Friday, 3 February 2012

Handing on the Faith

The great synthesis begun by St.Thomas Aquinas in the 13th century may be said to have reached maturity in the 16thy century and the Council of Trent. An important distillation of the Council  was the Roman Catechism, which, although designed for parish priests, catered for the spiritual education of all the faithful. The small catechisms that many of us grew up with, such as the famous Penny Catechism and the Baltimore Catechism, are direct descendants of the Roman Catechism.

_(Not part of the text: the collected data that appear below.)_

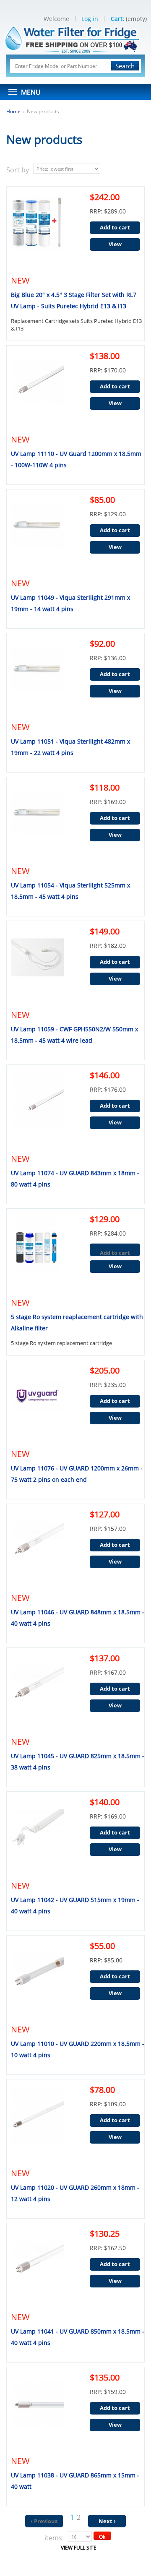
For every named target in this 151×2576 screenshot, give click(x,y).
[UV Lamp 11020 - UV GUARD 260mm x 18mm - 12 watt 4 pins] (35, 2125)
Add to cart (115, 227)
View (115, 244)
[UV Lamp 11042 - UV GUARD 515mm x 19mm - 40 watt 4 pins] (35, 1837)
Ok (102, 2536)
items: (54, 2537)
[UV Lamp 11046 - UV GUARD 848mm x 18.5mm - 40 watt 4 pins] (35, 1549)
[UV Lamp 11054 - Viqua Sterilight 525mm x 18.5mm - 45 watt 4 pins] (35, 823)
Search (125, 66)
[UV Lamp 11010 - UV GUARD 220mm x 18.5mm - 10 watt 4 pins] (35, 1981)
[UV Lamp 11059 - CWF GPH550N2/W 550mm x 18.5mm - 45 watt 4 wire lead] (35, 966)
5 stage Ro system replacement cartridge (61, 1343)
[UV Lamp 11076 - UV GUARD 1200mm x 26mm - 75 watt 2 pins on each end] (35, 1406)
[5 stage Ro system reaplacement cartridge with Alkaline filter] (35, 1254)
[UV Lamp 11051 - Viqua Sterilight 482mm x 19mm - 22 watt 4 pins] (35, 679)
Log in (89, 18)
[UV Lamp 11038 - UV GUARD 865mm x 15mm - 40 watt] (35, 2413)
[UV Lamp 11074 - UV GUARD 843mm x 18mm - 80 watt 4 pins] (35, 1110)
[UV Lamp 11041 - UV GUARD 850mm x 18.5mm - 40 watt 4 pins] (35, 2269)
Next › (107, 2521)
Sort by (17, 169)
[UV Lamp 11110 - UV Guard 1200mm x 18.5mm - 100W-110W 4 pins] (35, 391)
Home (13, 111)
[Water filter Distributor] (75, 38)
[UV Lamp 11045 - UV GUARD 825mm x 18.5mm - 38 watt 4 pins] (35, 1693)
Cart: (117, 19)
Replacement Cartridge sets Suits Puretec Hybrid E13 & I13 (76, 324)
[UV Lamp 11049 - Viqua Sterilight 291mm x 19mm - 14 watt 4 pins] (35, 535)
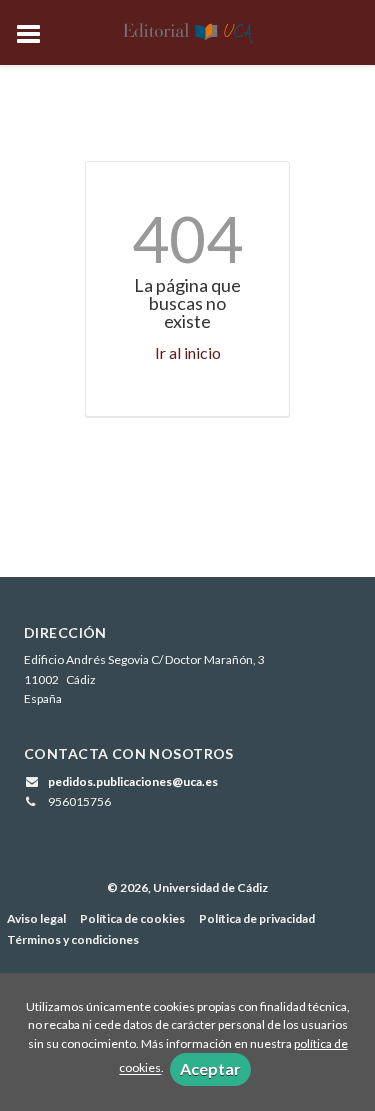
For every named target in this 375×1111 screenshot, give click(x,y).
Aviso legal (36, 918)
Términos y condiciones (73, 939)
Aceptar (210, 1068)
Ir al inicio (188, 352)
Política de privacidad (257, 918)
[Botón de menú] (36, 35)
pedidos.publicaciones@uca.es (133, 781)
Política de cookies (132, 918)
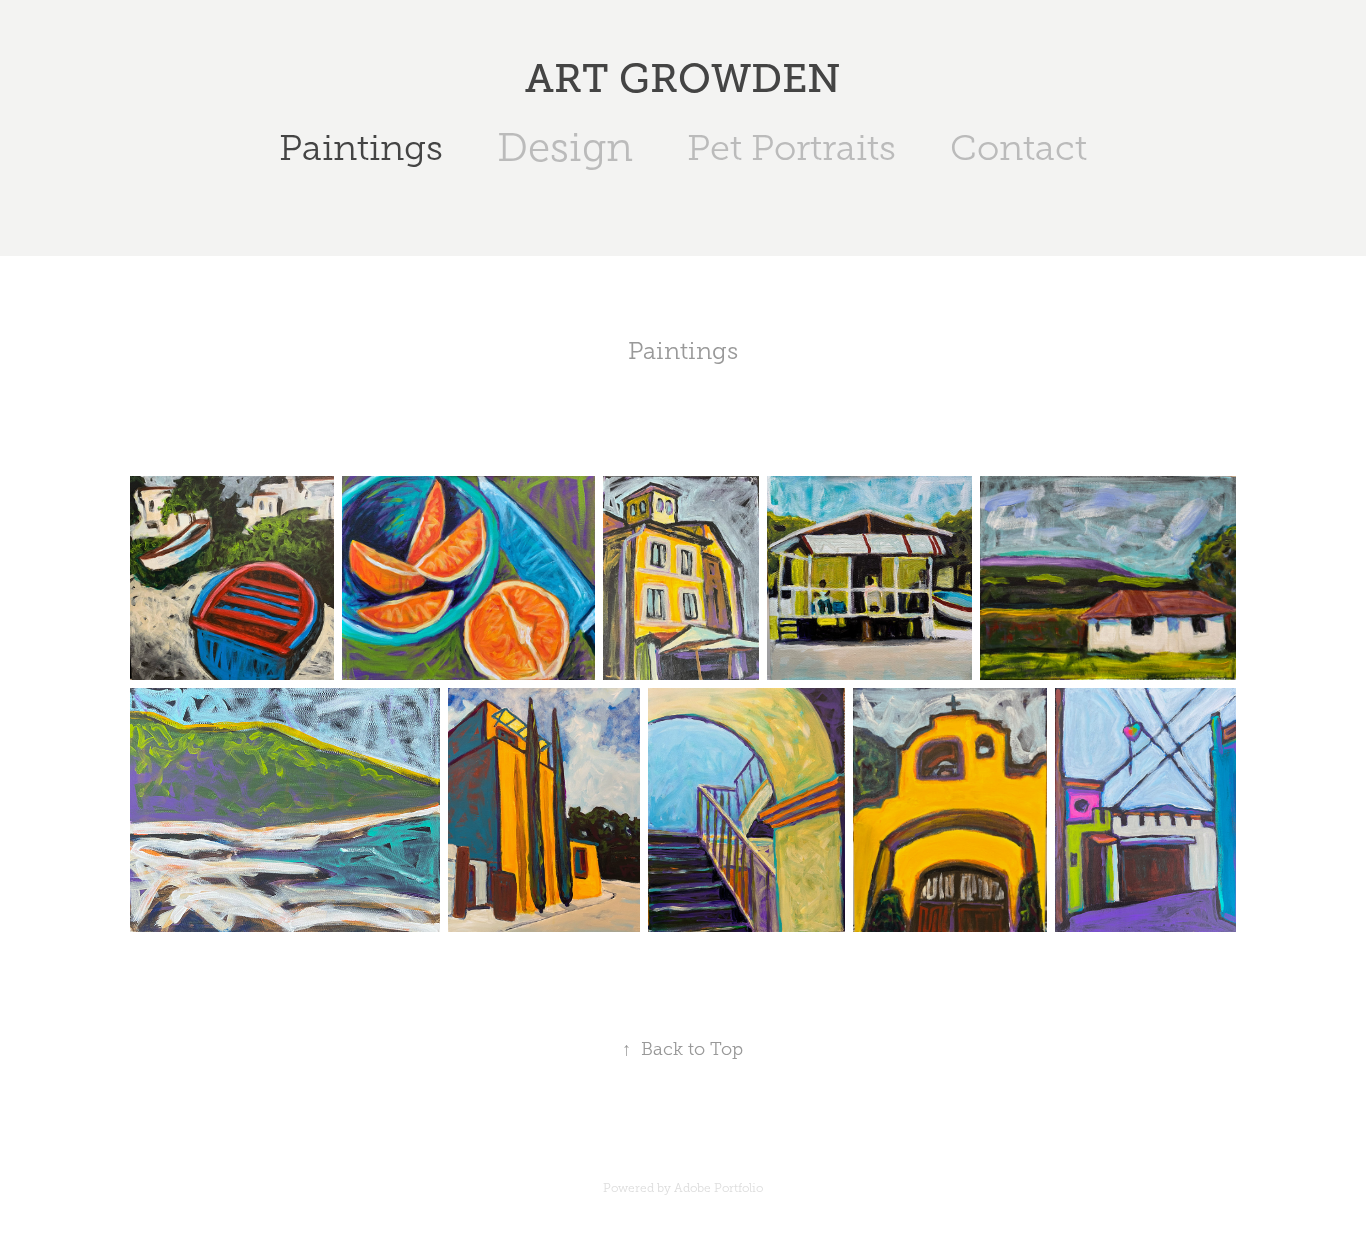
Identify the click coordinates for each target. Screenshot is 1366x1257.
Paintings (361, 148)
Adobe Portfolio (718, 1188)
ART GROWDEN (683, 78)
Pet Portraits (791, 148)
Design (565, 147)
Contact (1018, 148)
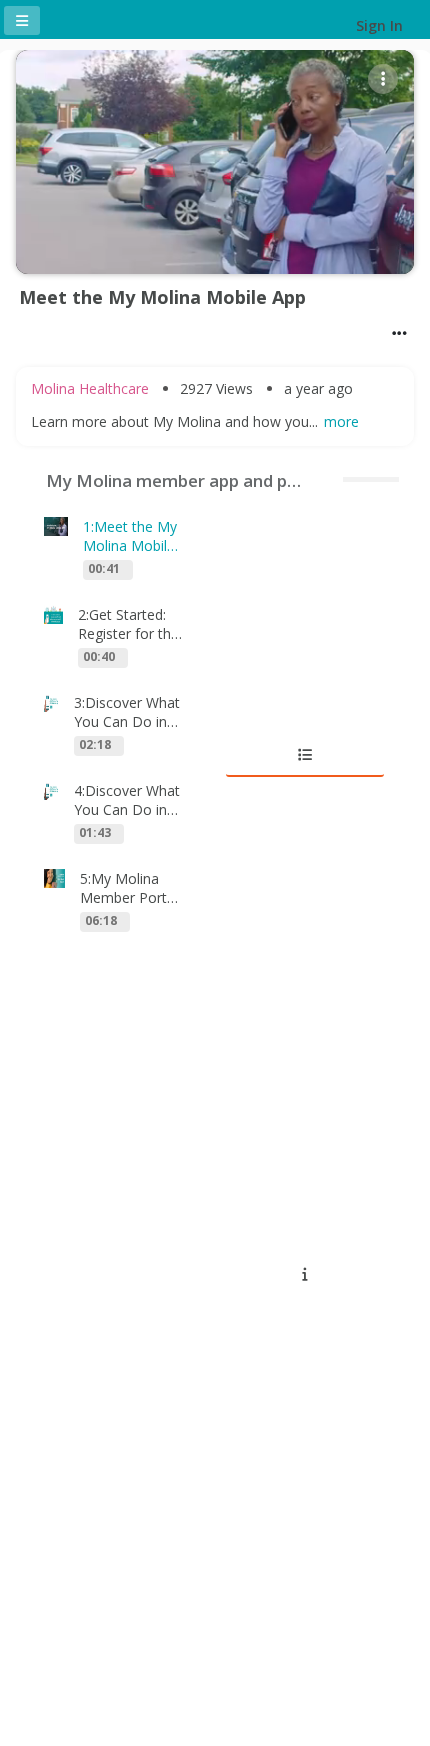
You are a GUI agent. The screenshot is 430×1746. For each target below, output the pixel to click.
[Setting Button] (383, 79)
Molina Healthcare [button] (90, 388)
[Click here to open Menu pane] (22, 20)
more (341, 421)
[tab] (305, 755)
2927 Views (216, 388)
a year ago (318, 388)
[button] (399, 333)
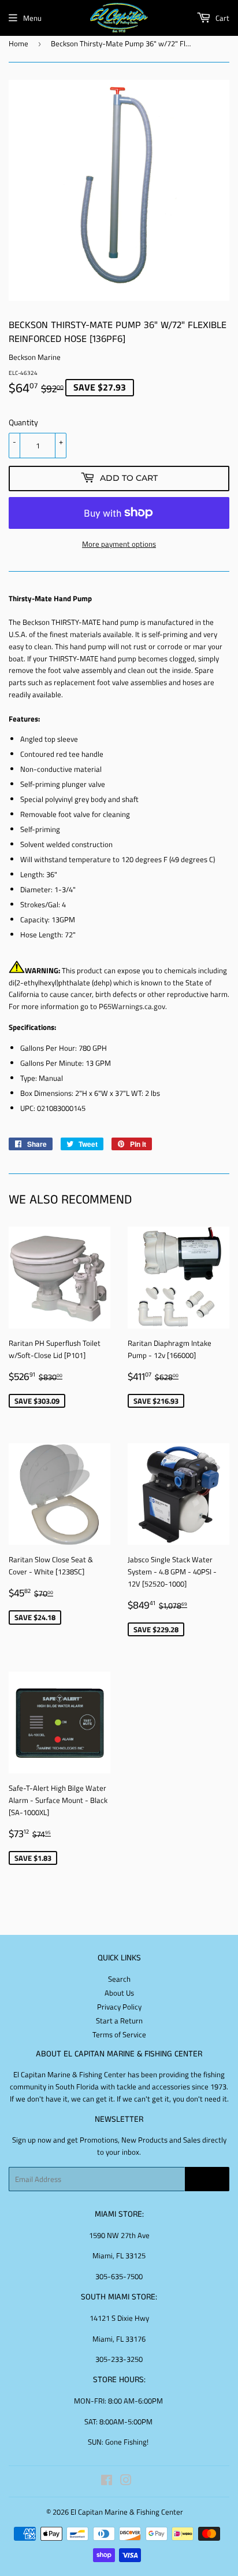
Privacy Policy (119, 2006)
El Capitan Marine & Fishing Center (126, 2512)
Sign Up (207, 2179)
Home (18, 43)
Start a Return (119, 2020)
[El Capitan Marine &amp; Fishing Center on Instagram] (126, 2481)
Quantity (23, 422)
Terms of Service (119, 2034)
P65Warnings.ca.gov (132, 1006)
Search (119, 1979)
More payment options (119, 544)
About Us (119, 1993)
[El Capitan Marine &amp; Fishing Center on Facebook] (107, 2481)
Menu (32, 18)
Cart (221, 18)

Even the Catechism of the Catholic Church (1994) follows the same basic format.

As I begin instructing my daughter in preparation for her Confirmation in November, I should like to share with you some of my methods in her instruction.

Which book(s)?

There are many good books available these days which adhere strictly to the Church's Magisterium. Personally I have adopted the Baltimore Catechism of 1885.



There are three versions available, depending on the age and level of  understanding of the candidate. For Confirmation book 2 is probably about right. The method, like the Penny Catechism,follows a question and answer format. The idea however is not to teach by rote, but to unpack the answers and develop them as appropriate. I tend to teach for no more than about 20 minutes per day from the catechism. This teaching is then complemented by a further 15 or so minutes of Bible reading of appropriate passages. At the moment we are looking at the Fall and Original Sin, so the appropriate passages from Genesis were chosen. Also, once a week, we may look at a dvd from the well-known Bible series.

Finally, never forget that the best instruction of all is that given by attending the Holy Sacrifice of the Mass.